Le multimillionnaire d'extrême droite Abelardo de la Espriella, âgé de 47 ans, semble sur le point de remporter les élections présidentielles colombiennes. Avec son allure virile, son ultralibéralisme et sa proximité avec Donald Trump, cet avocat promet de revenir sur les acquis des gouvernements de gauche, tout en amorçant un rapprochement renforcé avec les États-Unis.
Après les victoires de l'extrême droite en Argentine et au Chili, la Colombie fait face à un changement similaire avec la probable élection d'Abelardo de la Espriella. Connu pour son absence d'expérience politique, il a construit sa campagne sur des promesses fortes : « étriper la gauche » et « faire voler en éclats l’accord de paix » signé avec les Farc. Lors d'un rassemblement à Barranquilla, il a déclaré devant ses supporters : « Je serai le président de tous les Colombiens. » Son approche semble inspirée par les présidents populistes de la région, tels que Javier Milei en Argentine et Nayib Bukele au Salvador.
Une société divisée
Au-delà des résultats électoraux, la polarisation de la société colombienne est palpable. Le taux de participation a atteint un seuil record de plus de 64%. Le député Gabriel Becerra Yañez, membre de la campagne de Ivan Cepeda, a souligné : « Nous faisons face à un projet de mort, de retour au néolibéralisme », en opposition à l'initiative d'une société plus équitable et solidaire. Des manifestations dans des villes comme Cali et Bogota témoignent de cette révolte contre le spectre de l'extrême droite qui s'annonce.
Le candidat de gauche, Ivan Cepeda, attend toujours le résultat officiel après avoir rapporté de possibles irrégularités dans 33 000 bureaux de vote. Il a promis de reconnaître le résultat officiel uniquement après un audit complet.

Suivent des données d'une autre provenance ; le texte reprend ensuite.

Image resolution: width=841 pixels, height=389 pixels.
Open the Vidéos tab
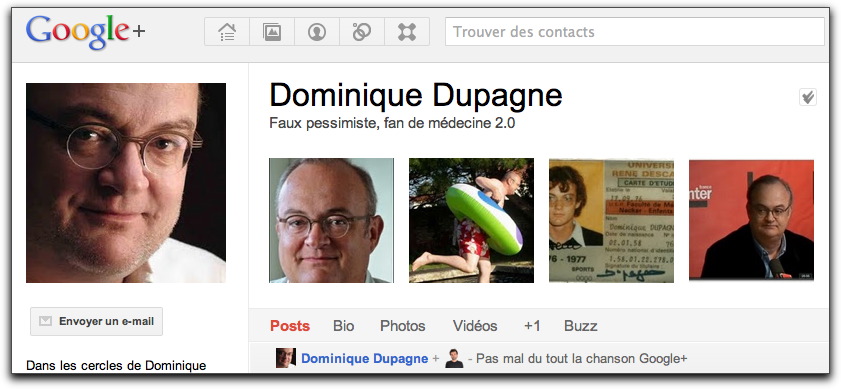[x=475, y=326]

Si la victoire d'Abelardo est confirmée, cela marquera la fin d'une parenthèse historique débutée par Gustavo Petro, le premier président de gauche du pays. Malgré un bilan jugé positif, Petro n’a pas réussi à maintenir la gauche au pouvoir, laissant place à une présidence qui pourrait faire entrer la Colombie dans une « nouvelle ère », comme l’affirme son prédécesseur.
Vers une nouvelle diplomatie
Dans ses premières annonces, Abelardo de la Espriella a insisté sur la nécessité de renouer des liens étroits avec les États-Unis, provoquant des applaudissements de l'administration de Trump. En effet, Marco Rubio a déjà salué son élection. Le dirigeant américain, ayant joué un rôle actif pendant la campagne, préconise une stratégie de sécurité qui favorise des gouvernements coopératifs.
En ce sens, Abelardo compte établir une alliance solide avec des pays comme Israël tout en se distanciant de la Chine. Gabriel Becerra Yañez a mis en garde contre « la politique interventionniste de Trump », qui pourrait avoir de graves conséquences pour la souveraineté des États sud-américains, marquant ainsi une époque sombre dans laquelle les intérêts américains pourraient redéfinir le continent.